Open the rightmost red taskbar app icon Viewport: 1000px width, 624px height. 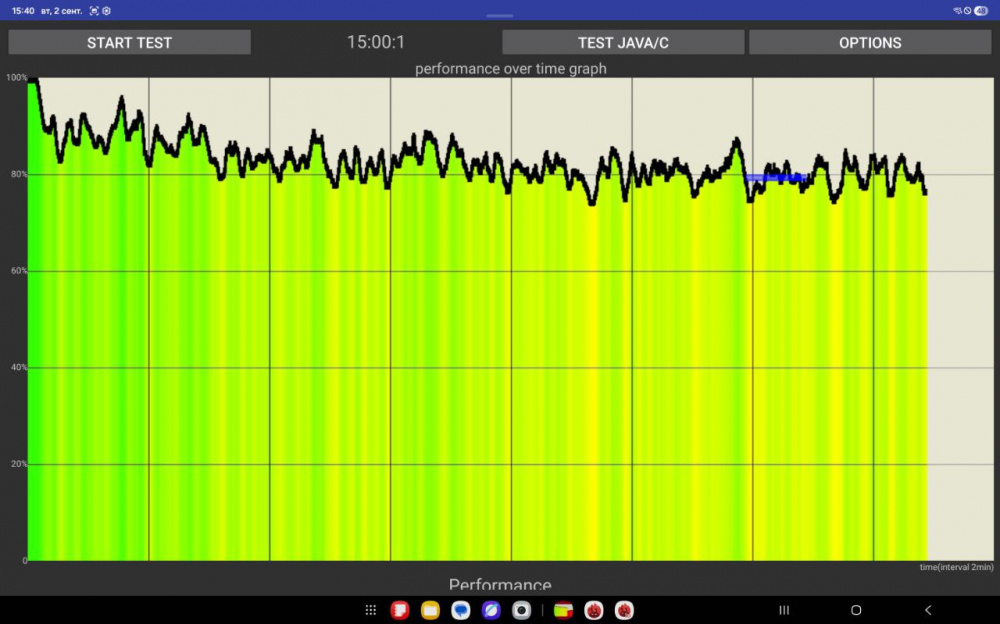coord(624,610)
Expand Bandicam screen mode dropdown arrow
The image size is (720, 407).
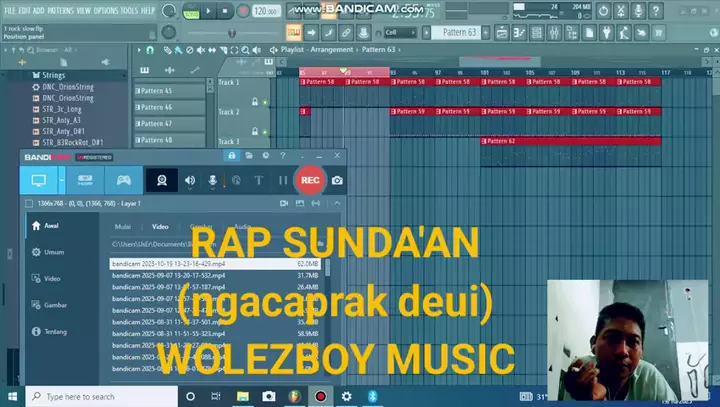click(x=62, y=180)
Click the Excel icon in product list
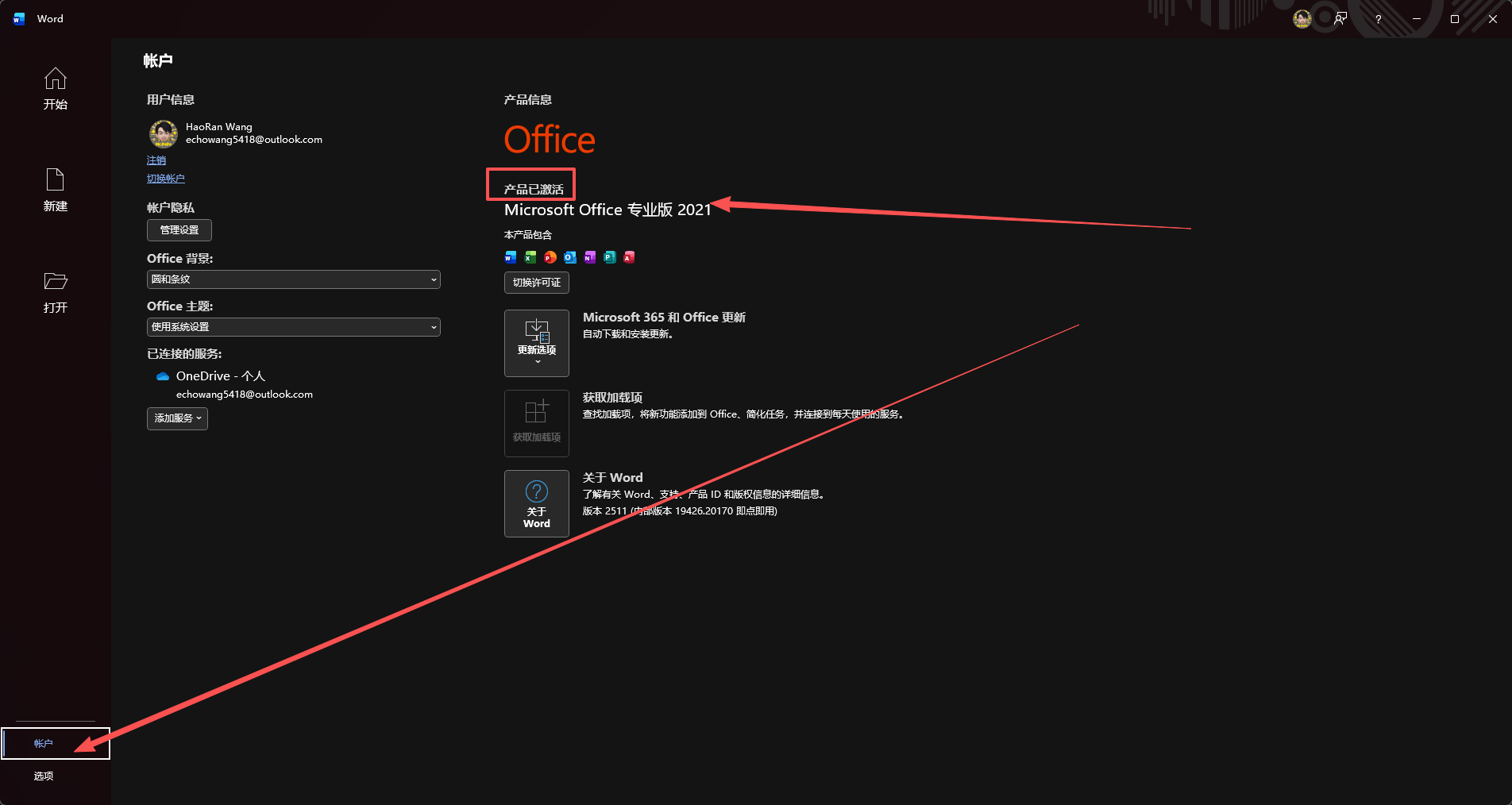The image size is (1512, 805). [530, 257]
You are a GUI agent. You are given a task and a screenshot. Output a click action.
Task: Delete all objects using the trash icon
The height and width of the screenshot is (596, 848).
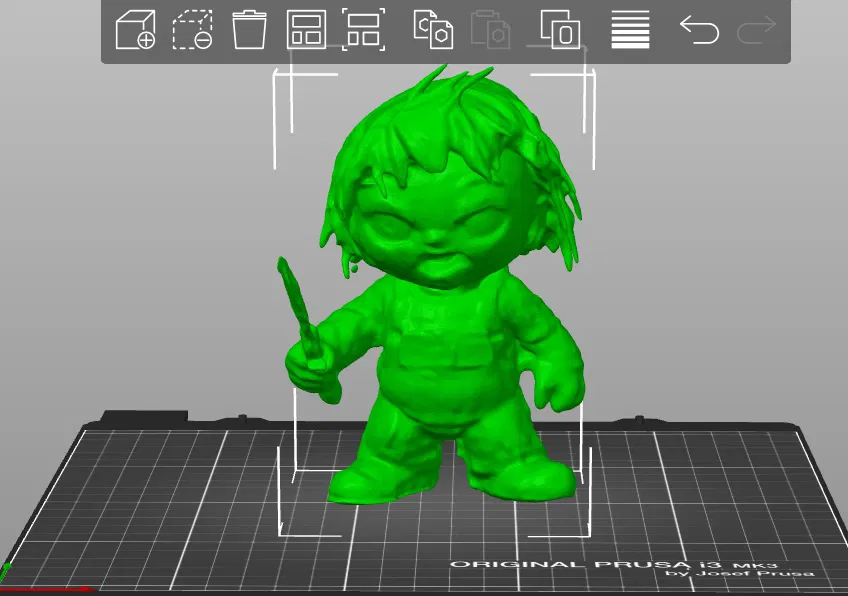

Short task: Copy the entries from the line containing "You are a GUI" through the last entry, renaming "trash icon" to "bin icon", changing nothing else, and leaving out the pictures.

Output:
You are a GUI agent. You are given a task and a screenshot. Output a click action.
Task: Delete all objects using the bin icon
The height and width of the screenshot is (596, 848).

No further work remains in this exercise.